Identification of nAG protein as a ligand for Prod 1. (A) Yeast two hybrid assay illustrating the interaction between nAG and Prod 1. (B) Consensus Bayesian phylogenetic tree of representative members of the AG family of secreted proteins, highlighting nAG, the founder member XAG2, and the human AG2 which is upregulated in several examples of cancer. (C) Pull down assay with epitope-tagged forms of nAG and Prod 1 purified after bacterial expression. Lane 1, CTGF beads; 2, nAG beads; 3, control beads + Prod 1; 4, CTGF beads + Prod 1; 5, nAG beads + Prod 1. Note that Prod 1 is only pulled down in lane 5. (D) Secretion of nAG after transfection of Cos 7 cells. Cos 7 cells were transfected with a plasmid expressing the myc-tagged nAG, or RFP as control. The medium was analysed by Western blotting with anti myc. The central lane is the nAG transfected sample, the right is the RFP, and the left is the molecular weight markers. (E) Reaction of myc-tagged nAG at the surface of Prod 1 transfected mouse PS cells. nAG conditioned medium derived as in D was reacted at 4°C with live PS cells transfected to express Prod 1. Note the purple reaction product at the membrane junction between the two cells (arrowed). Scale bar, 50μm.

Fig. 2

Expression of nAG after amputation of the adult newt. (A) Longitudinal section of a blastema at day 5 pa stained with antibodies to nAG (green).

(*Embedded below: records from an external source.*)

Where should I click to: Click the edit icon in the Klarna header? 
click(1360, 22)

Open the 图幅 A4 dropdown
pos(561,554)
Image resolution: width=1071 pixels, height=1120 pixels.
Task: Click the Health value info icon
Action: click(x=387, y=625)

Note the strong reaction of the nerve sheath and lack of reaction in the WE. The dotted line indicates the position of the amputation plane. (B) Cross section of a nerve sheath in a blastema at day 10 pa stained for both nAG (green) and the Schwann cell marker HNK1 (red), and for nuclei (blue). (C) Longitudinal section of a blastema at day 12 pa, stained with antibodies to nAG and showing nAG positive glands (arrowed). NS nerve sheath, BL blastema, WE wound epidermis. Scale bars, A 200 μm, B 50μm and C 250μm.

Fig. 3

Expression of nAG in the early blastema depends on innervation. (A) Cross section of a nerve sheath on the innervated side at day 8 pa, and (B) cross section of a sheath on the contralateral denervated side, both stained in parallel with antibodies to nAG. (C) Longitudinal section of a blastema on the innervated side at day 13 pa, showing nAG positive glands (arrowed). The inset shows two glands at higher magnification. (D) Section of the contralateral denervated epidermis, with the amputation plane (dotted line) and the blastema. Scale bars, A and B 100μm, C and D 500μm.

Fig. 4

Delivery of nAG protein to regenerating newt limbs. (A) RFP expression at the end of the limb stump at day 10 pa, following electroporation at day 5 pa. (B) Expression of nAG in cells of the limb after electroporation of nAG plasmid at day 7 pa. The section was stained with antibodies to nAG (green). (C) Section of a nAG positive gland in the WE after electroporation of nAG plasmid into a denervated limb blastema at day 5 pa, and analysis at day 17 pa. (D) Experimental design for assaying activity of nAG on the denervated blastema. Newts were denervated and amputated, prior to electroporation on the denervated side with either vector or nAG plasmid DNA. (E) Representative animals at day 40 pa from the two groups of an experiment outlined in (D). The yellow star indicates the position of the initial denervation. Scale bars, B and C 250μm.

Fig. 5

Nerve and skeletal muscle are deficient in nAG-rescued limbs. Rescued limbs were analysed along with the contralateral innervated limbs, generally at mid radius/ulna level. Sections of innervated (A) and rescued (B) regenerate limbs were stained with antibody to acetylated tubulin. Sections of innervated (C) and rescued (D) limbs were stained with antibody to skeletal myosin to label muscle. M, muscle. Scale bars, 200μm.

Fig. 6

Activity of nAG on cultured newt limb blastemal cells. (A) Blastemal cells in dissociated culture at 10 days after plating. (B,C) Microwell cultures of blastemal cells that were analysed for S phase entry promoted by (B) control concentrated Cos 7 cell conditioned medium, or (C) nAG-transfected medium processed in parallel. The cells were pulse labelled with BrdU, fixed and stained for nuclei (blue) or BrdU uptake (green). Scale bars, A 200μm; B and C, 1mm.